There has also been mentioned a concern about Magicians becoming "over-powering," certainly a legitimate concern. But, ponder this: Why do you think it is that Magicians are most likely to become deities? Or rather, why do you think Magicians have the "best," most legitimate chance of becoming one?

Controlling this aspect falls to the DM. As I've said before, I require my players to provide me with an equipment list, NOT for weight – I don't bother with encumbrance – but for availability.

DM: "So, how are you going to get down there?"

PC: "I'm going to tie a rope to . . ."

DM: "Stop! Do you have a rope?"

So, does your Magician have the necessary spell components? Or did he use them all the last time he cast that spell? Hmm? The DM needs to keep/have a copy of the equipment list and check off each item that gets used when the PC says he uses it. For instance, after they climbed down that last cliff face, did anyone bother to retrieve the rope? No? Well then, they're going to tie off what rope?

I do not assume anything, speak the words . . . or you didn't do it!

It also takes time to memorize the spells. I include this in rest periods, but, the higher – more complicated – the spell, the more time and "quiet" the Magician needs. Resting in a Dungeon may find my Magician going into battle without his/her 5th and 6th level spells. It all depends; did they get enough rest and undisturbed meditation time?

I determine this by rolling dice. But I allow each roll to represent four hours. In other words, they lay down to rest, "four hours" later, I roll a dice. Is their rest interrupted? I do it again at the end of eight hours, to see if "they" will be interrupted while the Magician is trying to meditate. Once they are "awake," then each roll represents one hour. In this way, if they make the first two "four hour" rolls, the chances are good that the Magician will get to rememorize some spells, but maybe not all.

And though I've mentioned "rest," let's elaborate on it a bit more. Using powerful magics – 8th and 9th level spells – is supposed to be very taxing mentally and on one's physical strength as well. So I require eight hours of sleep, then they can meditate upon the spells they wish to learn.
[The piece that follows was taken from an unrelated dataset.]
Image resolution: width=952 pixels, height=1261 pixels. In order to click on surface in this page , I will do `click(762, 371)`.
As a former Over-the-Road Truck Driver, let me assure you that the Department of Transportation drives us "nuts," continually hammering the facts at us. What facts? Full Grown Adults require 8 hours of uninterrupted sleep to function at 100% . . . children require more.

"But Mystic, I only need 6 hours of sleep!"
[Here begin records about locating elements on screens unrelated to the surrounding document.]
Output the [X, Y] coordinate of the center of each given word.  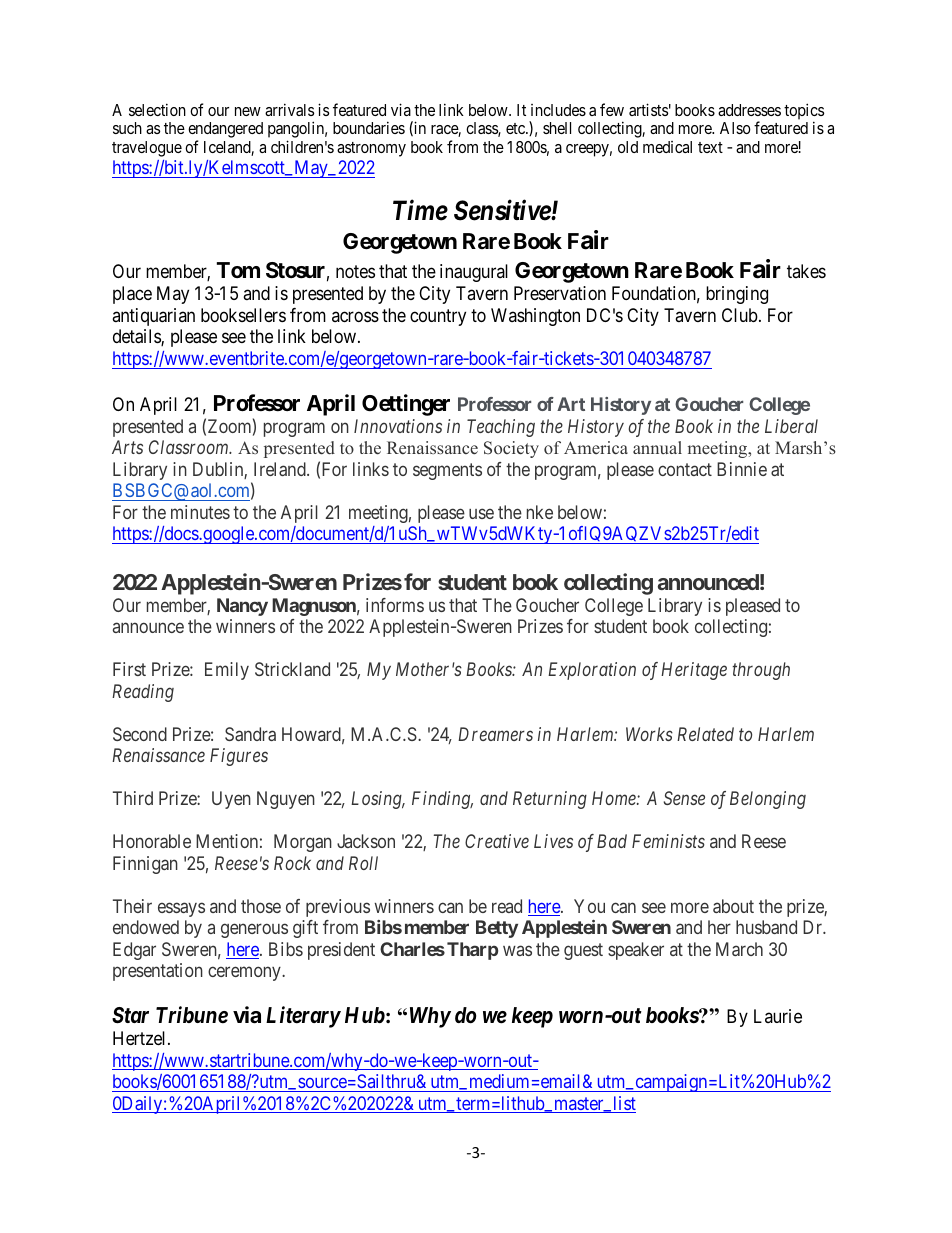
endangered [225, 131]
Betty [497, 929]
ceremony [245, 974]
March [739, 949]
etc [516, 128]
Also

Yeah? Razzberry! You're talking to a guy who has been forced to read ALL the material, it is required by LAW and you WILL be tested. Doctors and Scientist disagree with you. You are not "special." You require 8 hours of sleep, or you're not "functioning" properly.
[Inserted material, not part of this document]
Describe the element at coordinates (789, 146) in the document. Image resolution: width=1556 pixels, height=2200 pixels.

I require this of my Magicians, persons who wish to engage in a mentally taxing enterprise. After getting the needed rest, they may meditate on their spells. I do not wish to bog down the game with extreme requirements, however, so I require no more than half an hour for each 8th and 9th level spell they wish to memorize. A quarter of an hour for 5th to 7th level spells. Five minutes for the "lower" spells. Their adventuring companions will simply have to wait, or delve deeper into the Dungeon without the "high powered" spells. Good luck!